Zaydiyyah, sect of Shiʿi Muslims owing allegiance to Zayd ibn ʿAlī, grandson of al-Ḥusayn ibn ʿAlī. Zayd was a son of the fourth Shiʿi imam, ʿAlī ibn Ḥusayn, and a brother of Muḥammad al-Bāqir. At a time when the designation and role of the Shiʿi imam was being defined, the followers of Zayd contended that the imam should be the descendant of the Prophet Muhammad (see Ahl al-Bayt) who was most knowledgeable in religious learning. The followers of Muḥammad al-Bāqir, however, tended to emphasize that religious knowledge was transmitted through lineage to a divinely designated imam, and these followers accepted Muḥammad as the fifth imam and later became the Twelver and Ismāʿīliyyah Shiʿis. While Muḥammad had a higher pedigree than Zayd, Zayd had achieved a higher level of religious learning and was accepted as imam by a minority of Shiʿis. Though the Zaydīs have had numerous imams throughout their history, some outsiders have referred to them as “Fivers” because Zayd was the fifth imam of the sect.

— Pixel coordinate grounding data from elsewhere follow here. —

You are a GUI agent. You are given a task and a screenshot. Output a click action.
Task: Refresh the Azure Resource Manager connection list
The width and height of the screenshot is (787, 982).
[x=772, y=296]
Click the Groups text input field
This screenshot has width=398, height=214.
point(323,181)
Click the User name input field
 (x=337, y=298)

Doctrinally, the Zaydīs are closer to the majority Sunnis than are the other Shiʿis. Unique among the other major branches of Shiʿi Islam, Zaydīs believe that the imam receives religious knowledge (and therefore leadership) through learning rather than through divine designation. Thus, jurisprudence through ijtihād (reasoning) and qiyās (analogy) is prioritized over obedience and mysticism.
Given the nature of the imamate passing through merit, Zaydī imams do not necessarily remain imams for life. Zaydī sayyids, an elite class derived from the lineage of the Prophet Muhammad, traditionally rose to leadership by demonstrating themselves as more just and righteous than the existing leadership. a concept known as khurūj. Historically, this has often taken the form of an uprising or rebellion. Since the mid-20th century, Zaydī religious scholars have interpreted khurūj as achievable through participation in electoral politics.

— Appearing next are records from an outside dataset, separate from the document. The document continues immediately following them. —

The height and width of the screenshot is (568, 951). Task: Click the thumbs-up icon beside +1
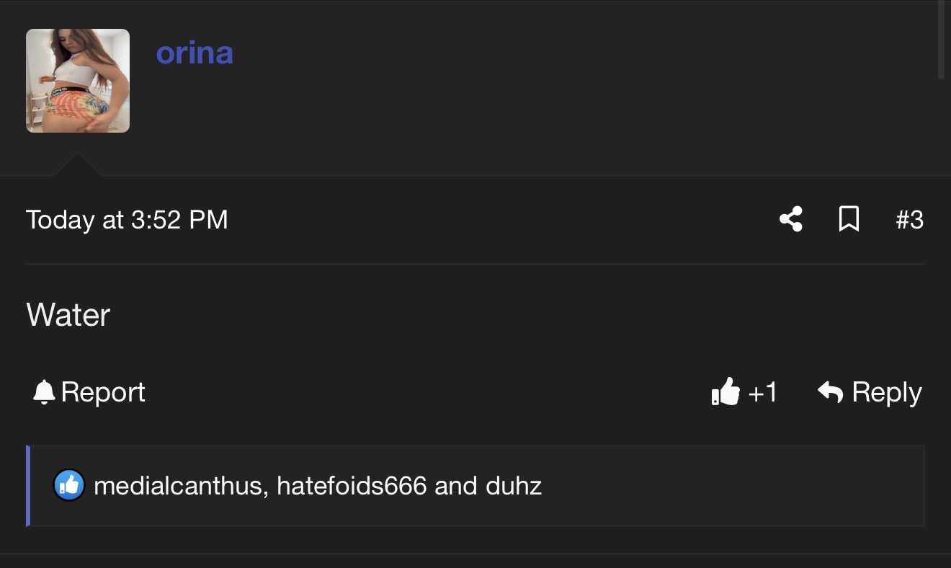point(725,392)
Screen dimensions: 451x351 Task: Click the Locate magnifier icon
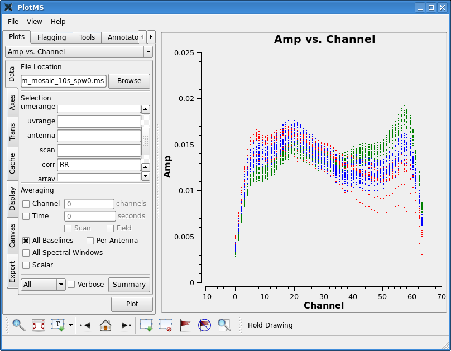pyautogui.click(x=224, y=325)
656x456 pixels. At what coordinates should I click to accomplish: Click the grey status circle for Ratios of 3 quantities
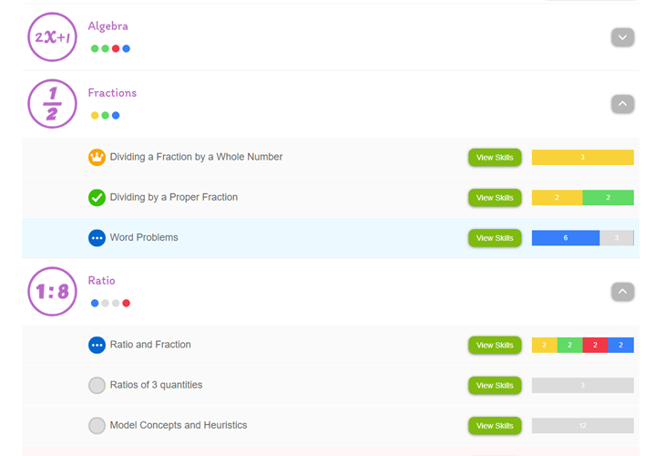(97, 385)
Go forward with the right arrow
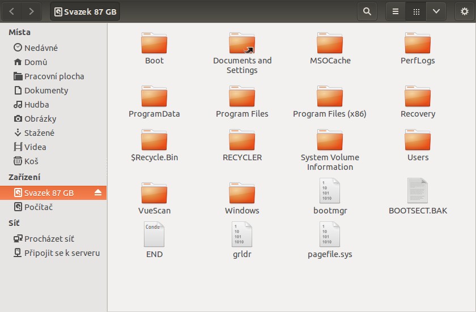This screenshot has width=476, height=312. [31, 11]
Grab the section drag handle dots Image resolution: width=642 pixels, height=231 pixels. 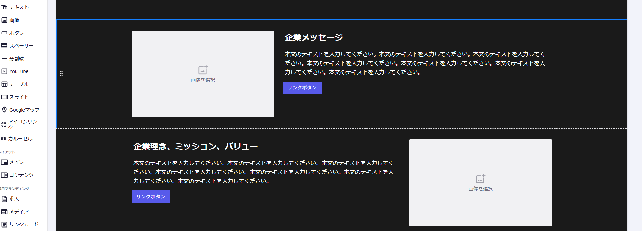pyautogui.click(x=61, y=74)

Zaydīs became dominant in Yemen early in the 10th century, and thereafter Zaydī imams were the spiritual rulers of that area. From the departure of the Turks in 1917 until 1962, they were also the temporal rulers of Yemen. The Zaydī imamate thereafter ceased to exist, and no overt efforts have been made to assert a new imam. The subsequent suppression and marginalization of Zaydīs in Yemen was a key grievance leading to the Houthi rebellion in the early 21st century as well as the civil war in the 2010s.